I wasn't trying to say anything about systems which function properly.
>>
>> If we take this same definition of designation, then the designation
>> is a certificate file
>> (i'm confident saying that on both posix like systems and capability
>> OS's, a certificate capability would return some file descriptor for
>> the contents of the certificate)
>
>
> Sometimes. It's true for UCAN, which lets you point to the certificate;
> false for zcap, where you include the authorizing certificate in the
> invocation certificate.
>
>>
>> In these systems the granularity with which invocations wield
>> authority is designation.
>
> The key point is what you mean by designation. In an object-reference-
> as-capability system (ocaps), you designate via the object reference. If
> you model a certificate capability system that way, you designate it with
> a certificate granting permission to a single resource. Using a compound
> certificate with a separate way to denote which resource you're invoking
> is what I've been arguing against.
>
>> As far as I understand it Invocation in this certificate system wields
>> authority at a finer granularity than designation, which we could call
>> resource designation.
>
>
> Yes. I'm concerned that distinction might confuse developers.
Right I'm certain it'll confuse developers and users alike,
I just don't think it's going to confuse applications being invoked
via a system call.
>>
>>
>> In the old systems we had a problem of 1:designation to many:authority mapping.
>> Here we have a problem of 1-designation to many:resource-designation mapping.
>> With a 1: resource-designation to 1: authority mapping
>
>
> Is this referring back to your directory "foo" example?

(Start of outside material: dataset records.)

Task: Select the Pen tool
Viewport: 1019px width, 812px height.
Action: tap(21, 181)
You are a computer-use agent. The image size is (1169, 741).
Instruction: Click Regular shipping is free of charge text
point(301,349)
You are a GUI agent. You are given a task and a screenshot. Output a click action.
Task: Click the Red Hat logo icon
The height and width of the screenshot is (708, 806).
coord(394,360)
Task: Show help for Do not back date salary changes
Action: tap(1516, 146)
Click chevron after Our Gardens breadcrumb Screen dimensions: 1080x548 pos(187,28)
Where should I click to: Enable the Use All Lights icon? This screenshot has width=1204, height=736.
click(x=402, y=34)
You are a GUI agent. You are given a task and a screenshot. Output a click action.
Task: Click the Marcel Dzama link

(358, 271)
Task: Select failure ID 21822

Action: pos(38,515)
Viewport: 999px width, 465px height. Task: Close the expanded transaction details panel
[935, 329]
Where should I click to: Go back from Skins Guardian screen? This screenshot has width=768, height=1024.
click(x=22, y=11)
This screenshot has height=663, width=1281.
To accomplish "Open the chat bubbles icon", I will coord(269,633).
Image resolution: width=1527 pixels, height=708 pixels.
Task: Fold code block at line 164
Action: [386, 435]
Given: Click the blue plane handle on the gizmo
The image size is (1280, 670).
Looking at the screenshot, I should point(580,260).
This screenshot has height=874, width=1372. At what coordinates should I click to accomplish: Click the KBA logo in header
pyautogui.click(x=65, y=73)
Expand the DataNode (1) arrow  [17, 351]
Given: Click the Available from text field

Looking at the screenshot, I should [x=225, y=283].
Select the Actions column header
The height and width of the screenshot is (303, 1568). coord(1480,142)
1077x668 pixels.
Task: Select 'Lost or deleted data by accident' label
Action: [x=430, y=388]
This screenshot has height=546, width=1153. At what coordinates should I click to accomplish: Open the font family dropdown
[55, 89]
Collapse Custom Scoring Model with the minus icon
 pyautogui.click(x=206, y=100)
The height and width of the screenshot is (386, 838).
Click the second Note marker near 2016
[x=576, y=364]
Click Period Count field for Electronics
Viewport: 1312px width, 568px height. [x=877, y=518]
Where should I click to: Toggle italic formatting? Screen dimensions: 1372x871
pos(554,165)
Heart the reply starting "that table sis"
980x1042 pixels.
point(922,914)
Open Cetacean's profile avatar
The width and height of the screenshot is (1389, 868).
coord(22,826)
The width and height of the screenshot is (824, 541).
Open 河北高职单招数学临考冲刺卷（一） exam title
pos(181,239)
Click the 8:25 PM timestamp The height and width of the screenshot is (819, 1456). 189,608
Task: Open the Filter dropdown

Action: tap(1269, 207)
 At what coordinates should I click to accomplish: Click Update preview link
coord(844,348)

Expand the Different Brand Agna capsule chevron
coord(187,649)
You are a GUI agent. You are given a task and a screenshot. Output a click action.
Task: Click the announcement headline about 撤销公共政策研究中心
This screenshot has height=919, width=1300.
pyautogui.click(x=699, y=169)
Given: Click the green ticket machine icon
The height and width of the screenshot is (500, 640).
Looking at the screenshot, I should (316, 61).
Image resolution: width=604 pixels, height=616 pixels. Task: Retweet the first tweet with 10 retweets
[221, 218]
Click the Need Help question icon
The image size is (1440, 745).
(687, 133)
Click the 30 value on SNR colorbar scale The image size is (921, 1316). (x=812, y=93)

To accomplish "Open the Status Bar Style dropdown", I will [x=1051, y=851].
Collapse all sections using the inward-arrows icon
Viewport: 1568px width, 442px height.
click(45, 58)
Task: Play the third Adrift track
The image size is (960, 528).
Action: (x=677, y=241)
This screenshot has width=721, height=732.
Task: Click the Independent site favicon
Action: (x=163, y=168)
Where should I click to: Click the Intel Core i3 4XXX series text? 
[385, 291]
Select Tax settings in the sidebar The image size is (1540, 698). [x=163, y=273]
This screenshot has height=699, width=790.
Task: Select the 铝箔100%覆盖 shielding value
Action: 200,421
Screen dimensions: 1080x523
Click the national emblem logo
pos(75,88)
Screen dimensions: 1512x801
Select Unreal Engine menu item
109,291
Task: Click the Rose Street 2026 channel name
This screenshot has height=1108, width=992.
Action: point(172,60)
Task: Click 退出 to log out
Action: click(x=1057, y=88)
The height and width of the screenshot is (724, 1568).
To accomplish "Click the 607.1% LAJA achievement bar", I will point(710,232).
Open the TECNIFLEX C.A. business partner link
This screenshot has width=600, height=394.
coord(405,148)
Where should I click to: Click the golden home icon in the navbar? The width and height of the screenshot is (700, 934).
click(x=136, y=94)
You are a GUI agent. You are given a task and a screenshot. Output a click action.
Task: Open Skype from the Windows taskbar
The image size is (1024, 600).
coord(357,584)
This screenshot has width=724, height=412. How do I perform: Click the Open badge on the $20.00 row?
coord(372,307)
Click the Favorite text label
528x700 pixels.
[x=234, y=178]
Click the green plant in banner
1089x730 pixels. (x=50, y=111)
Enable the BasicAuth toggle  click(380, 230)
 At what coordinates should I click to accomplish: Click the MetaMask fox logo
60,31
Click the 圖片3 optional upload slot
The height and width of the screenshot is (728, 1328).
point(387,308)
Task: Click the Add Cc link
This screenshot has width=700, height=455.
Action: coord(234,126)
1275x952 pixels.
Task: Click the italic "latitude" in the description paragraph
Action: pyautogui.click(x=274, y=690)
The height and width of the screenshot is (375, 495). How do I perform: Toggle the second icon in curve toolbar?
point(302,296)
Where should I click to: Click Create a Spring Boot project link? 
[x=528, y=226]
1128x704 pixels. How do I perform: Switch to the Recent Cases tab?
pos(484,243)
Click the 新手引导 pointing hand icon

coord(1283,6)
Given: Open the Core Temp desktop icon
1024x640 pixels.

Yeah, I was trying to contrast the confused deputy suffering example
and the certificate one.
For confused deputy sufferers a directory has:
1: designation many:authority
For multi-resource certificate sufferers:
1:certificate many:resource-designation
1:resource-designation 1:authority mapping
Capability system:
1:designation 1:authority
So if invocation really requires a resource-designation, the mapping
is still 1 to 1.
I wouldn't expect there to be any problems, since it seems to have the
same 1 to 1 mapping as the capability model.
>> Since invocation takes a finer grained form of designation which still
>> has a 1:1 mapping to authority we don't get the original problems.
>
>
> And that's my conundrum. I want to argue for single resource certificates only in
> invocations, but I can't make a compelling argument. All I have is that it better
> corresponds to the ocap model, which doesn't convince even me.
I just don't think you'll find it if you limit yourself to invocations.
I would expect to find problems in grant problems which you don't care
about, but let my skepticism be noted for the record.